What you are asked to do:
Search the records for the string "computer", and show each line where it appears.

Study material:

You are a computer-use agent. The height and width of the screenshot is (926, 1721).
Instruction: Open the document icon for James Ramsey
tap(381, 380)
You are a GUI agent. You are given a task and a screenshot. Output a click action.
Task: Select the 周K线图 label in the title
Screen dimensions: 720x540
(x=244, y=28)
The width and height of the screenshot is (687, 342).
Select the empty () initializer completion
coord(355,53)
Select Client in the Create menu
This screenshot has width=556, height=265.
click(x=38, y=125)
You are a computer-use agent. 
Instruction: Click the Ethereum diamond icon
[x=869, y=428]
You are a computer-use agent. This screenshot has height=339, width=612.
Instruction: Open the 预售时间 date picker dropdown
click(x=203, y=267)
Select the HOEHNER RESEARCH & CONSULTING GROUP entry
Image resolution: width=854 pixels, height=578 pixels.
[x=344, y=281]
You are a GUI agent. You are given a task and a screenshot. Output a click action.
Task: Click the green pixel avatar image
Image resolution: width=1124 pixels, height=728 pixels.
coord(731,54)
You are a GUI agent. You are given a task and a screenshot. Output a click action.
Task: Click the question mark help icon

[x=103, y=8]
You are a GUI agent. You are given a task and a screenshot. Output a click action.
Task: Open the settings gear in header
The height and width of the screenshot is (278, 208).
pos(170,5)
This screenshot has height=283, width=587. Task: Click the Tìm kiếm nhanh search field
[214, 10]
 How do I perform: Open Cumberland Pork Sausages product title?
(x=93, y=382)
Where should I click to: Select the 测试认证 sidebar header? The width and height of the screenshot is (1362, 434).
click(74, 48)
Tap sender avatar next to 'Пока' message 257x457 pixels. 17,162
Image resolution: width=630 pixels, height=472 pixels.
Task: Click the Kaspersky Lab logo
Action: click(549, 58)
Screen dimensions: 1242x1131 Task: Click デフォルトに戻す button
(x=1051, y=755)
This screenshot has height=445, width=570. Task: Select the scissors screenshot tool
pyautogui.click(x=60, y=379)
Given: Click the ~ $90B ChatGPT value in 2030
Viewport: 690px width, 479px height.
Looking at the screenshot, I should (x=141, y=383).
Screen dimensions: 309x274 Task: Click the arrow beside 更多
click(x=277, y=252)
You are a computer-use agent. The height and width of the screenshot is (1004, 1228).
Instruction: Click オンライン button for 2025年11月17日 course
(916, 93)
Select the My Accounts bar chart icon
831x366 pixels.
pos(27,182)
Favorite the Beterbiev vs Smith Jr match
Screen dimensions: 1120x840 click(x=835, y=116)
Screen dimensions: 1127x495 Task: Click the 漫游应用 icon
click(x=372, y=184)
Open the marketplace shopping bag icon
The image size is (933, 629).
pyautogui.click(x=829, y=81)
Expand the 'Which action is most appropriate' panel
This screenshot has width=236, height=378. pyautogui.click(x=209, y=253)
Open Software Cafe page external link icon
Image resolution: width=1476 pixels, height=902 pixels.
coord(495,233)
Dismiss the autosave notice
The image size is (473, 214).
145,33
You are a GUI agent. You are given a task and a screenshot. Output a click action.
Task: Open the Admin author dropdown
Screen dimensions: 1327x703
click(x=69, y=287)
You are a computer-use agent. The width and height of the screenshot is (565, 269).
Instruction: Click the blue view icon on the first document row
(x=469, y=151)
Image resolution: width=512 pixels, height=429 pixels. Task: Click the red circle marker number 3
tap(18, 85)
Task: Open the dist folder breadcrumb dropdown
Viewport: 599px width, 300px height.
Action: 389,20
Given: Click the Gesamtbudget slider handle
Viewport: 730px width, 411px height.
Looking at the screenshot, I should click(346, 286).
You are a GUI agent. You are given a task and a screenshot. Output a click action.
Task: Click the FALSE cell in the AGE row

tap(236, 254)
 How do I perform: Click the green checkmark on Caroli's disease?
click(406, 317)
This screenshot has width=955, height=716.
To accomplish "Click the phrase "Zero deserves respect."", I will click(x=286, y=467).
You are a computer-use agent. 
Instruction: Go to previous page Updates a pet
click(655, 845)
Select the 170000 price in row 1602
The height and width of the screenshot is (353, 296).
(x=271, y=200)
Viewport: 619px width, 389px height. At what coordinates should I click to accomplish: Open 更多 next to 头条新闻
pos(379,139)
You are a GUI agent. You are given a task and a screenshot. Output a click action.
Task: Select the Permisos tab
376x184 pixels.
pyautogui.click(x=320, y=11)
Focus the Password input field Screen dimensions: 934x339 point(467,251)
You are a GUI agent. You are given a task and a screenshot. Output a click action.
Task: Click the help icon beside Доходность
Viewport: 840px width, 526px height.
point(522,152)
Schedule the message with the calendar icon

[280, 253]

Answer below:
You are a computer-use agent. The height and width of the screenshot is (926, 1721).
You are a computer-use agent. 
You are a computer-use agent. This screenshot has height=339, width=612.
You are a computer-use agent. The height and width of the screenshot is (1004, 1228).
You are a computer-use agent. The width and height of the screenshot is (565, 269).
You are a computer-use agent. 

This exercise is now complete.